INTERVIEW: Michael Everson Publisher and Owner of Evertype
On November 27, the annual Google festival Devfest was held in Tbilisi in Tech Park Georgia, with the key theme of adding the Georgian alphabet ‘Asmotavruli’ to Unicode.
GEORGIA TODAY interviewed special guest of Devfest Tbilisi 2016, Michael Everson, who is an American and Irish linguist, script encoder, typesetter, font designer, and publisher. His central area of expertise is writing systems of the world and he is considered an expert in computer encoding of scripts.
What prompted you to visit Georgia this year?
There is a problem in Georgian computing and I'm trying to work with Georgians to help fix it. The problem itself was identified year ago when the Georgians applied for the Georgian script to be added to Unicode but found the people in the Unicode technical committee either reluctant or cautious to add the characters.

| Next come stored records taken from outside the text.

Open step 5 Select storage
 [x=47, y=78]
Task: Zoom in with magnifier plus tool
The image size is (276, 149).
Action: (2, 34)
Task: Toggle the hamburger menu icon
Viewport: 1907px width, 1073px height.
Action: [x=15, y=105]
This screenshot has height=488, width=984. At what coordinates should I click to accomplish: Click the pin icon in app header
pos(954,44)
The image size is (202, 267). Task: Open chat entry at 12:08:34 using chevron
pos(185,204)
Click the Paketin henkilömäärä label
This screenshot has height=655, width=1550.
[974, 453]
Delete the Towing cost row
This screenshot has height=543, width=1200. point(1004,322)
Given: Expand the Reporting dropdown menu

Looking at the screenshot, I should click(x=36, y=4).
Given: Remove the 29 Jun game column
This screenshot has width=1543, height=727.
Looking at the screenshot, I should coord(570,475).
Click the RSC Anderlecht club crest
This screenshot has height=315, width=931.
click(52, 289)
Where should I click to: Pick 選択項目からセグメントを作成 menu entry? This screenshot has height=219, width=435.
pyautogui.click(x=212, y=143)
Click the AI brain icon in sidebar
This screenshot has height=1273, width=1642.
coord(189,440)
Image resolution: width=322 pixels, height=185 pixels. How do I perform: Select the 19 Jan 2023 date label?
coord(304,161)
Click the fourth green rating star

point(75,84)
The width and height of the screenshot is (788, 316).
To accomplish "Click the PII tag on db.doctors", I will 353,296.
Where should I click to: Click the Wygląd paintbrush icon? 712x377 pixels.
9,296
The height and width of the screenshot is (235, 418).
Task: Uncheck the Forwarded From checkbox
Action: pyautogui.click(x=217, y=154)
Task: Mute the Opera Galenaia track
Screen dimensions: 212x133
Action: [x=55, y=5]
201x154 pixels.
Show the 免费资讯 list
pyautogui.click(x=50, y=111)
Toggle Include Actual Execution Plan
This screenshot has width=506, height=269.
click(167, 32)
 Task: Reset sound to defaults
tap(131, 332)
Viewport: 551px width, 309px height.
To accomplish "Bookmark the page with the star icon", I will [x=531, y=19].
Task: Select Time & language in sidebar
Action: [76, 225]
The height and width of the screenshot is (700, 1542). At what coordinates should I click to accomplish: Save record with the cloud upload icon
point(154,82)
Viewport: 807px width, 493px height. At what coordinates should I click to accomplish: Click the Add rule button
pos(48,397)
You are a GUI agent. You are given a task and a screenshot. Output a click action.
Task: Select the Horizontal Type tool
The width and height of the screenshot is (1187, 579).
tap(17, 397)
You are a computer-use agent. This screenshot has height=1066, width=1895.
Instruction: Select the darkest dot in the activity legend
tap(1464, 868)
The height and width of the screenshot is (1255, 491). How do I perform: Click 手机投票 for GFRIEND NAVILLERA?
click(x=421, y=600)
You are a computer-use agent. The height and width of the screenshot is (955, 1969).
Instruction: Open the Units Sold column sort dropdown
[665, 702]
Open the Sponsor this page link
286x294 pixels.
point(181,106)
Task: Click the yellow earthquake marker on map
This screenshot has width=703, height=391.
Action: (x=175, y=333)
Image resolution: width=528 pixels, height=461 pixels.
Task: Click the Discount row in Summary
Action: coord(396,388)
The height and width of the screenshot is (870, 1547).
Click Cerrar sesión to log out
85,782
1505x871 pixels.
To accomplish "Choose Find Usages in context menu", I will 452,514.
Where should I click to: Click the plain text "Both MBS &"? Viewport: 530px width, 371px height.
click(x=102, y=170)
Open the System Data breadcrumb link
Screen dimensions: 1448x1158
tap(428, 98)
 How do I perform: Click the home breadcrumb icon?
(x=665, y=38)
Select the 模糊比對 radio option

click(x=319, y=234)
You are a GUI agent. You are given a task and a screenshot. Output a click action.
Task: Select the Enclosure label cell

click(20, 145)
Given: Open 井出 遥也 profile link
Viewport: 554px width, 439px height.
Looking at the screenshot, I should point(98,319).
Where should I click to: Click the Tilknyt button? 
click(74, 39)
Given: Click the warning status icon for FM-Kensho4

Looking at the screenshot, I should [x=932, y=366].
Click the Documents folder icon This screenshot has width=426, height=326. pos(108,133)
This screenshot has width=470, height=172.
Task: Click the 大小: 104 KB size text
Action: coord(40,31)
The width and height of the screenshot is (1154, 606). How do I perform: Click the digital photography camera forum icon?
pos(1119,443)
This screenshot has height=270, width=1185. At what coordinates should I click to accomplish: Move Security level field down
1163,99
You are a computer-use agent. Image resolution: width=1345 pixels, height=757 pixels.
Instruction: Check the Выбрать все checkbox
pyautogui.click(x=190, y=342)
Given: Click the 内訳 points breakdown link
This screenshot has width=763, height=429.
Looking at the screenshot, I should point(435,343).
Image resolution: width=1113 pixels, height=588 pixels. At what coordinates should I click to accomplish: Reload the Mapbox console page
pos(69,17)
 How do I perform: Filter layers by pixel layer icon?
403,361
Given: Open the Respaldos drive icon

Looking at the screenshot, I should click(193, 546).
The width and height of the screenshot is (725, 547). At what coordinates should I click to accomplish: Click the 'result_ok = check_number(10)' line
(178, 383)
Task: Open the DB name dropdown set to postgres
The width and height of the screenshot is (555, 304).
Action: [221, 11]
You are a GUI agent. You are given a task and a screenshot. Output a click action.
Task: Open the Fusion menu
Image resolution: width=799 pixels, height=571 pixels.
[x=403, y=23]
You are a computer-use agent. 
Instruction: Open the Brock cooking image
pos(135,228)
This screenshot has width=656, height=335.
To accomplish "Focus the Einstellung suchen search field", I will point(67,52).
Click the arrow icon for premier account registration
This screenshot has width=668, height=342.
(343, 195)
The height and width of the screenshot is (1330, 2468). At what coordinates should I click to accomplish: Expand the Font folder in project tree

I’m pretty sure this is because they don’t quite understand the nature of the problem. The Devfest 2016 was an opportunity for me to meet a number of people in the technical world and also the Minister of Education.
What was the main problem?
The main problem is that ‘Asomtavruli’ is not reliably accessible on computers. There is no standard way of doing it and in our opinion the reason is that Georgian is a casing script no different from Latin or Cyrillic- it has capital letters which are called ‘Mtavruli’ and it has lower-case letters which are called ‘Mkhedruli’. The difference between Georgian and other casing alphabets, which also includes Armenian, Greek and others, is that the rule for spelling that we have in English for instance is: "begin your sentence with a capital letter, begin people’s names and city names and things like that with a capital letter" and in Georgian the rule is different. The rule is to use lower case letters all the time, unless you are using capitals letters, in which case ALL the letters in a word have to be with a capital.” That is a spelling rule, while the structure of the script is still casing. The spelling rule differs from other casing alphabets though: we learned that in late 19th century and early 20th century, there were some books that used ‘Mtavruli’ in the way that Russian and English do. I don’t know how many such books there were. In any case, that orthography did not last, so we’ve been trying to explain to the Unicode community that this is a matter of spelling, not a matter of structure.
You’ve been working on the world’s writing systems for 20 years. What do you think is the largest impact of your work?
I’m like a plumber. When you’re building a house a plumber has to come and lay the pipes- and you want the plumber to put the pipes down in the right way. So he lays the pipes and walks away and the house is built and you move in and never spare the plumber another thought (unless something goes wrong!). I'm the plumber of writing systems. Back in the 90s I helped to encode Tibetan- so any Tibetian person who sits at the computer and types today is using some of my work; they don’t know I did it, and probably never will, unless somebody reads a Wikipedia article about me. I’ve always been fascinated with writing systems and it turned out I was good at analyzing them, putting them into proposals and encoding them.
What about future plans, are there any writing systems that need to be included in Unicode?
There is definitely more work to do. For example, in western Africa they are still inventing new writing systems for their languages, some of which are really very good and have been used by many people and some of which are impossibly complicated and I can’t see how anyone can actually take notes. And there is a writing system called ‘Bliss Symbols,’ which can be used by disabled people who can’t speak. We did encode the alphabet for sign language, which represents hand gestures, and that was pretty interesting.